Seit damals floss viel Wasser die Aare hinunter, wie wir Berner so schön sagen. Wir lernten uns in diesen 24 Jahren besser kennen. Und auch schätzen. Als «wir» dann endlich 2004 Meister wurden, war dies nicht nur für Dich eine Erlösung. «Tout Bern» war aus dem Häuschen, um es wieder mit einem Berner Ausdruck auf den Punkt zu bringen.

 

Es gab aber auch Zeiten, in welchen ich hart mit Dir ins Gericht ging. Beispielsweise, wenn Du einen Trainer in die Wüste schicktest. Oder an den Liga Versammlungen Vorschläge einbrachtest, die, gelinde gesagt, nicht Mehrheitsfähig waren. Wie zum Beispiel die Erhöhung der Ausländer in der Liga. Oft warst Du mir zu sehr nur auf das Geld fokussiert. In das Team, so meine Meinung, hattest Du zu wenig investiert. Erst Jahre später habe ich dann begriffen, dass Du in all den Jahren immer nur eines wolltest. Das Beste für den Klub.

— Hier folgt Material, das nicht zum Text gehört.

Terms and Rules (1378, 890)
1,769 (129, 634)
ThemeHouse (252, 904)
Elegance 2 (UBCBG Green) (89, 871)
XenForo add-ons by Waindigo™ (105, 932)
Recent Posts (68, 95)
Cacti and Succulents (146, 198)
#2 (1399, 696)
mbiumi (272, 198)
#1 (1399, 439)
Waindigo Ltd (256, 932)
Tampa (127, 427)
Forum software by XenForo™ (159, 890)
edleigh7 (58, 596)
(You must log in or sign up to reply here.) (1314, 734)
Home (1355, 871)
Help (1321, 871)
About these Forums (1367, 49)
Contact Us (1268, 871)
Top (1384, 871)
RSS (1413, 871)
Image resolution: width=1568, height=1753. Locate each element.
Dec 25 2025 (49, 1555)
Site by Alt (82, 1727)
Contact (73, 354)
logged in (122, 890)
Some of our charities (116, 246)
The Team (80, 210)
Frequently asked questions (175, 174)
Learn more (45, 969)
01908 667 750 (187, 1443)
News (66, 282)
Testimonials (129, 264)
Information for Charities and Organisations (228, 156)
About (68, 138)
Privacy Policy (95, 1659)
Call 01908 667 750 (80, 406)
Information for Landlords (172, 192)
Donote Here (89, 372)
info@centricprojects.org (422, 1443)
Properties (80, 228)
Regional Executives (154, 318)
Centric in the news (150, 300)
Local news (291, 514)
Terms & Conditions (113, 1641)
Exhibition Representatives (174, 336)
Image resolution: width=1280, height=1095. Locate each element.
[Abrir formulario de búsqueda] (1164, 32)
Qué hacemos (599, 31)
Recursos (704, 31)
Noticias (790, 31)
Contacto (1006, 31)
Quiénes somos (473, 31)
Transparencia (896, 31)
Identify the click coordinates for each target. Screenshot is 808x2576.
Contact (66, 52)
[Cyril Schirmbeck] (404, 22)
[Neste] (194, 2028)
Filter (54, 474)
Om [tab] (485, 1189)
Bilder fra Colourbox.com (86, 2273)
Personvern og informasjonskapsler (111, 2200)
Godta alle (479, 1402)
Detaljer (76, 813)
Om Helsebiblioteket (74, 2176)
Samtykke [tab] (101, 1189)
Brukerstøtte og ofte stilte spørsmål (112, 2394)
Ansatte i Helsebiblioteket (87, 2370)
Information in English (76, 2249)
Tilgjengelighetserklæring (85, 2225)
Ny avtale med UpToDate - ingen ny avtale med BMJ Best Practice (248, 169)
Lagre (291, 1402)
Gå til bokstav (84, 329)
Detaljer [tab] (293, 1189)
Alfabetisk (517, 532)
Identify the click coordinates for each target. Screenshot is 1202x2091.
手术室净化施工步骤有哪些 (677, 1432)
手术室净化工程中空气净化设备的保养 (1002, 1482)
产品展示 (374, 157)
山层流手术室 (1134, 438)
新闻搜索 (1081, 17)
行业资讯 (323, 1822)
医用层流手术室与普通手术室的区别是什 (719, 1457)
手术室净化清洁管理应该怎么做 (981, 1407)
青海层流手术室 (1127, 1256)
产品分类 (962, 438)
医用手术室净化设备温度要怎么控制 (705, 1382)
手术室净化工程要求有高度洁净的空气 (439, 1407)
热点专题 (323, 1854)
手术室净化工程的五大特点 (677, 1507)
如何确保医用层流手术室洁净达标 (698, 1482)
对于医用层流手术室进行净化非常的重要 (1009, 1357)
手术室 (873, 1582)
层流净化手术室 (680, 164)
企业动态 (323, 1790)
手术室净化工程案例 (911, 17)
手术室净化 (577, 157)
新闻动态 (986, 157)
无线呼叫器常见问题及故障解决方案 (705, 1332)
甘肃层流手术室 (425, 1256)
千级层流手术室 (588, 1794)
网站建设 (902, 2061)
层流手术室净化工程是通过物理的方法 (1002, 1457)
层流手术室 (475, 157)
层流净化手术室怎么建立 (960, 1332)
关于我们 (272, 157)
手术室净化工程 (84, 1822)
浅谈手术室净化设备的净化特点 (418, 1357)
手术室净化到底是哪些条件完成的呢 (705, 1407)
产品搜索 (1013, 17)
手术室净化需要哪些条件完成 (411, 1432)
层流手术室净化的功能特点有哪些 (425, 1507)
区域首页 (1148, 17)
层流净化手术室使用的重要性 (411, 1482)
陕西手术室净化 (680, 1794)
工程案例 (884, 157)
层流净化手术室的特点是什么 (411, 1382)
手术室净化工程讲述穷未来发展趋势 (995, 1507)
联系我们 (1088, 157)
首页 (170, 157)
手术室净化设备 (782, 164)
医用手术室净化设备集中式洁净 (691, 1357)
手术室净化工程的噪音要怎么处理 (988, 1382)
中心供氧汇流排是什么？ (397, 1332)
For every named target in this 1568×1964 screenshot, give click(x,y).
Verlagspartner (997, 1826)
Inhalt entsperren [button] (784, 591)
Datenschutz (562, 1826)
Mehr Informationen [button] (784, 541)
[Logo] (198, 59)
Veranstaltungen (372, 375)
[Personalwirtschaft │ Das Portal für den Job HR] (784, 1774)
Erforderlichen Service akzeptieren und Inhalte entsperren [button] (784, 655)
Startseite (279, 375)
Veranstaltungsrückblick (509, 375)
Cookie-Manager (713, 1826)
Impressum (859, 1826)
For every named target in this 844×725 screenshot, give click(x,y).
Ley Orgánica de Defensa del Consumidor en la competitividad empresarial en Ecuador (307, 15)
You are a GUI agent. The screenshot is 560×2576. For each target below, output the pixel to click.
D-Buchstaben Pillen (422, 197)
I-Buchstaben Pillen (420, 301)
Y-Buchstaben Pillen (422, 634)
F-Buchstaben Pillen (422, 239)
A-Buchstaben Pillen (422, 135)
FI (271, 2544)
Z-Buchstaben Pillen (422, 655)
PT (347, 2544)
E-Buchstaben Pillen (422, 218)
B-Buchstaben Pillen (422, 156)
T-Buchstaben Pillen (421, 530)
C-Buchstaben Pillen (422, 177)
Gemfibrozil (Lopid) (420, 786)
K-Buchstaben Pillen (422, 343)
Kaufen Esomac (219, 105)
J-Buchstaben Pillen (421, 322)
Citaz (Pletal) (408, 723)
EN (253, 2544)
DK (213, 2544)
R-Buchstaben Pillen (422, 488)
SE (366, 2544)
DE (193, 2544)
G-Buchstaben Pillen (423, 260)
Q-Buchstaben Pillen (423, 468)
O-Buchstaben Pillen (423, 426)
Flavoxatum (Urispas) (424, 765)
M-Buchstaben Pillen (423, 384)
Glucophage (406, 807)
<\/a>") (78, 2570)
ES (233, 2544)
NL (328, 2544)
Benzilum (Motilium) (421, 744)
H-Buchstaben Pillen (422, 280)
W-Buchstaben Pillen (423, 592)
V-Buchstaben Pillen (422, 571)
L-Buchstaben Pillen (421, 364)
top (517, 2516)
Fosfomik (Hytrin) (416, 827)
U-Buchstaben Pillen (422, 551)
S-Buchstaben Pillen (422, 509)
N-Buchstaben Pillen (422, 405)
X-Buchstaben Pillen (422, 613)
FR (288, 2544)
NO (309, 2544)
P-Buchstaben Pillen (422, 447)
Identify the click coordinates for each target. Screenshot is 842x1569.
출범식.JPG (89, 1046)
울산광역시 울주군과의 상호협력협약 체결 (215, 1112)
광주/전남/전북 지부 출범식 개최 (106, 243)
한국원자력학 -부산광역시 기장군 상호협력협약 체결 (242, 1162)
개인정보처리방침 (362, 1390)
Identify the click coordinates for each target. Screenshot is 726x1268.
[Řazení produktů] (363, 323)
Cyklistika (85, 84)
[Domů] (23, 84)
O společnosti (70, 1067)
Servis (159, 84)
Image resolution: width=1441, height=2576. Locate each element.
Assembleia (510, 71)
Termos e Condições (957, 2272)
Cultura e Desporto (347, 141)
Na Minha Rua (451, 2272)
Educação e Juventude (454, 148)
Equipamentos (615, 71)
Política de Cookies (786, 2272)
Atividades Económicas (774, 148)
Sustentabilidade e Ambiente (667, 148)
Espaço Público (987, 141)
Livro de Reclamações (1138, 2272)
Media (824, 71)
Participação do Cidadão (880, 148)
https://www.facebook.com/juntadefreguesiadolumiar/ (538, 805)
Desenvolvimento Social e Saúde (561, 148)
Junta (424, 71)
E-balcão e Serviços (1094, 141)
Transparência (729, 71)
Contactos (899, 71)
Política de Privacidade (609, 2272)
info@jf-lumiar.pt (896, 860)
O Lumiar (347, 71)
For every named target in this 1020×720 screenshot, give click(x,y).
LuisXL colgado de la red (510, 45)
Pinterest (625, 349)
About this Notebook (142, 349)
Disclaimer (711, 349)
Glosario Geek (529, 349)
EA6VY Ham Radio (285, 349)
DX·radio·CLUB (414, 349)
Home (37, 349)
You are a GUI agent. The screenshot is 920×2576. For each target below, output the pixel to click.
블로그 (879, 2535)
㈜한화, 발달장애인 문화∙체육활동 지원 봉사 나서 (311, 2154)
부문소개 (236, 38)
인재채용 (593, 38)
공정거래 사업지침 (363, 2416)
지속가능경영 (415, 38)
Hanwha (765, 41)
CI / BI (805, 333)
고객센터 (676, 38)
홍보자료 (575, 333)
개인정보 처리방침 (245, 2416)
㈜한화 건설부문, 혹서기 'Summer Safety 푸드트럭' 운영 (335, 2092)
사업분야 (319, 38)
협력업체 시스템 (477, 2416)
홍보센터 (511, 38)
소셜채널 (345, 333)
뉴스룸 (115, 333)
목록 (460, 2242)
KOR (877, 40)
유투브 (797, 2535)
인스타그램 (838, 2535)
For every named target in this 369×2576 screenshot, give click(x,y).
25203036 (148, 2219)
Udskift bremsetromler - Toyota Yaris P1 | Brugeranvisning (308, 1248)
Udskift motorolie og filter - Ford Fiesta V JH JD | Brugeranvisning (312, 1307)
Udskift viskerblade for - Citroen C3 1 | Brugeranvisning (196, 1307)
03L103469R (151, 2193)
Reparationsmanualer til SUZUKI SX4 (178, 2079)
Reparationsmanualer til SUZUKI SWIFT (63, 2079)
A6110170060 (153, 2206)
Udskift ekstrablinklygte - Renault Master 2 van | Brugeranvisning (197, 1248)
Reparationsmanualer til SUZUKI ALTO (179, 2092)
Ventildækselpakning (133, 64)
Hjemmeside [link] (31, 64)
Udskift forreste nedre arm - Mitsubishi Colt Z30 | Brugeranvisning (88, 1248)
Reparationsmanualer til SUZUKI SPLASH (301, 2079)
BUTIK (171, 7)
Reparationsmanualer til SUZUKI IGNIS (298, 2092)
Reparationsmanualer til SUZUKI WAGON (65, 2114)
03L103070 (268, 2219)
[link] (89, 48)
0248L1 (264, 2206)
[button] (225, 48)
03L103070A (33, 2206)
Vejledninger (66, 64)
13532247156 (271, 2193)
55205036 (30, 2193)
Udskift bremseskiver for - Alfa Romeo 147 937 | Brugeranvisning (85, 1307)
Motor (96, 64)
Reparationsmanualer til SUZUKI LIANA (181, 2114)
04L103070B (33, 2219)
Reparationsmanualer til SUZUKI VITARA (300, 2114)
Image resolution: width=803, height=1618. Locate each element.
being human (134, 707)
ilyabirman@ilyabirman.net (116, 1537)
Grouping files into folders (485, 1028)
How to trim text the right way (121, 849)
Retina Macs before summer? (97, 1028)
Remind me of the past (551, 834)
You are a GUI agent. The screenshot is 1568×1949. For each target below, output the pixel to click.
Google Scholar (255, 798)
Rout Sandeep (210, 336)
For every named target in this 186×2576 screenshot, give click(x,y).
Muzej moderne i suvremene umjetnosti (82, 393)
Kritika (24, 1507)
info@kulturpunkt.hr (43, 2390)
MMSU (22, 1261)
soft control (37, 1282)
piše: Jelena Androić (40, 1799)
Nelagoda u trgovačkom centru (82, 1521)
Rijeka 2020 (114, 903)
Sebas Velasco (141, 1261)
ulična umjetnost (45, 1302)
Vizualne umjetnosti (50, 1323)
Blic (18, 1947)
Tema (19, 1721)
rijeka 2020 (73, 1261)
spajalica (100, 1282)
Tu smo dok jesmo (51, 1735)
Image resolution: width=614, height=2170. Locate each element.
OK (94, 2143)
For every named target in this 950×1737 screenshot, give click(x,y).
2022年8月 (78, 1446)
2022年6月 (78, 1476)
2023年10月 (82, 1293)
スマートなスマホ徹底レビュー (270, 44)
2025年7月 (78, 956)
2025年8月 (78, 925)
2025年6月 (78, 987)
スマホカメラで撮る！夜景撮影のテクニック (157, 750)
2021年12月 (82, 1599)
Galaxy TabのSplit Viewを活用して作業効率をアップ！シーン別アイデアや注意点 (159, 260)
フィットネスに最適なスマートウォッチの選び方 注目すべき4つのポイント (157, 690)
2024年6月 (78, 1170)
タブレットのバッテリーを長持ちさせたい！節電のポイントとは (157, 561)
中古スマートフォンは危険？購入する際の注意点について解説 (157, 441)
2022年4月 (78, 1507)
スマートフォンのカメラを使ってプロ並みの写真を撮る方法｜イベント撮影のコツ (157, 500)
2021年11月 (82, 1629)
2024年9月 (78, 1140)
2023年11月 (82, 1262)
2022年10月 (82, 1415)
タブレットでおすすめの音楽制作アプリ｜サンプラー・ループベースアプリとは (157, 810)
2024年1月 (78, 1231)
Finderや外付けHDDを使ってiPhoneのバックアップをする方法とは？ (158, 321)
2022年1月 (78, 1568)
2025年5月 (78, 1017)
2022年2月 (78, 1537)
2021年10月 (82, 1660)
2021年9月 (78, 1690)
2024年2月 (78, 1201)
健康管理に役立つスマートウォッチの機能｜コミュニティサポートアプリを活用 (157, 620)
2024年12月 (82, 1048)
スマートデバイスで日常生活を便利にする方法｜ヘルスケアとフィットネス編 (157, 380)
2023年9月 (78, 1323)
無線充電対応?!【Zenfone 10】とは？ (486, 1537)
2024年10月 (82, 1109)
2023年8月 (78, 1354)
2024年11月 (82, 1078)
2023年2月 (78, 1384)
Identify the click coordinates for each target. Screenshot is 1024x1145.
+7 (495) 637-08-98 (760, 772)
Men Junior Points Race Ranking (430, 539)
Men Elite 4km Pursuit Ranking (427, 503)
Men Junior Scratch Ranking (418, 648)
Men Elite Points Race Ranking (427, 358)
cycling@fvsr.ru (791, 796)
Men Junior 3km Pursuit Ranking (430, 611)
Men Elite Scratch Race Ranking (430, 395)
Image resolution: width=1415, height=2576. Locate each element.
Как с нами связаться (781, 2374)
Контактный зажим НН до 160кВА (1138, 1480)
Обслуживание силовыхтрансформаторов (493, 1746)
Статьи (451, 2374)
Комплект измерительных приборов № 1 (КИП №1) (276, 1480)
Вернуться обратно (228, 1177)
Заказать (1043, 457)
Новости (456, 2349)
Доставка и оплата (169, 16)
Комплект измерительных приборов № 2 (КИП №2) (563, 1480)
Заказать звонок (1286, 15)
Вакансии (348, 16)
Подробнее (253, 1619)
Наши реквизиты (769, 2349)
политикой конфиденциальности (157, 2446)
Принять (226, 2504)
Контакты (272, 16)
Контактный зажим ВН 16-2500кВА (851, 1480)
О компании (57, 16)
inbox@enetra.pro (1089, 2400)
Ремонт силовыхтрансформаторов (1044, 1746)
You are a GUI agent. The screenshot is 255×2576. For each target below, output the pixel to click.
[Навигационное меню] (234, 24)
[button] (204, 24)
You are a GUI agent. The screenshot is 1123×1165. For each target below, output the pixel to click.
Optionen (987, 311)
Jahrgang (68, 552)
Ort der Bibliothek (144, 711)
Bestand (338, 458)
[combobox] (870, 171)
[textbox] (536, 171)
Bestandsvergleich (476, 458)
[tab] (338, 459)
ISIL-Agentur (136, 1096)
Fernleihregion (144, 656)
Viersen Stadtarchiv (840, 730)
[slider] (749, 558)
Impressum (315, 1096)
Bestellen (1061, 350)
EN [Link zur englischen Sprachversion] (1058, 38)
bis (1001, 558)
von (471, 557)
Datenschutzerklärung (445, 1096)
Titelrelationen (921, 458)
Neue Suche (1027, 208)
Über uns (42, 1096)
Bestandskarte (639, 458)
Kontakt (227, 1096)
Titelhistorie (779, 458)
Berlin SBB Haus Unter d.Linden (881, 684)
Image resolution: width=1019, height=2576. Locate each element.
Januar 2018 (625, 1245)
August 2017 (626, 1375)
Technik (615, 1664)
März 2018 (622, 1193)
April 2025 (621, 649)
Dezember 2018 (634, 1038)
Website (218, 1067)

Ich weiss jetzt schon, dass mir Deine Art fehlen wird. Ein SC Bern ohne Marc Lüthi? Das kann ich mir (fast) nicht vorstellen. Dies wird nicht nur mir so gehen. Die halbe (Hockey) Schweiz wird dich noch sehnlichst vermissen. Und doch wird es nach Dir weitergehen. Gut, dass Du dem SC Bern weiter erhalten bleibst. Sei dies auch «nur» als Verwaltungsratspräsident.

 

Dass Du nun den Stab an Raeto Raffainer weitergibst, in das zweite Glied zurücktrittst, wird Dir nicht einfach fallen. Das weiss ich. Es ist aber für Dich und Deine Gesundheit das Beste. Gesundheit geht über alles. Ob dies nun ein gesunder Klub ist oder ein gesunder Marc Lüthi.

 

Eines möchte ich Dir auf diesem Wege noch mitgeben. Du hast immer Respekt gefordert. Sei es von den Journalisten, von den Fans, von den Spielern. Respekt vor dem Arbeitgeber. Diesen Respekt hast Du dir in all den Jahren verdient. Mit Deiner Art. Diese wird dem Schweizer Eishockey fehlen.

 

In diesem Sinne wünsche ich Dir von Herzen eine gute Gesundheit und viel Freude im neuen Job als Verwaltungsratspräsident. Vielleicht werden wir uns in der nächsten Saison wieder einmal sehen. Du als Verwaltungsratspräsident, ich, der Journalist, der Dich als Person schätzt und Dir dankt, dass Du damals den SC Bern übernommen hast. Was hätten wir nur 24 Jahre ohne Deine kantigen Aussagen geschrieben? Wahrlich, ein ganz grosser Sportfunktionär tritt zurück. Auch wenn dies «nur» in das zweite Glied ist.

In diesem Sinne danke ich Dir noch einmal für alles, was Du dieser Sportart, diesem Klub, gegeben hast.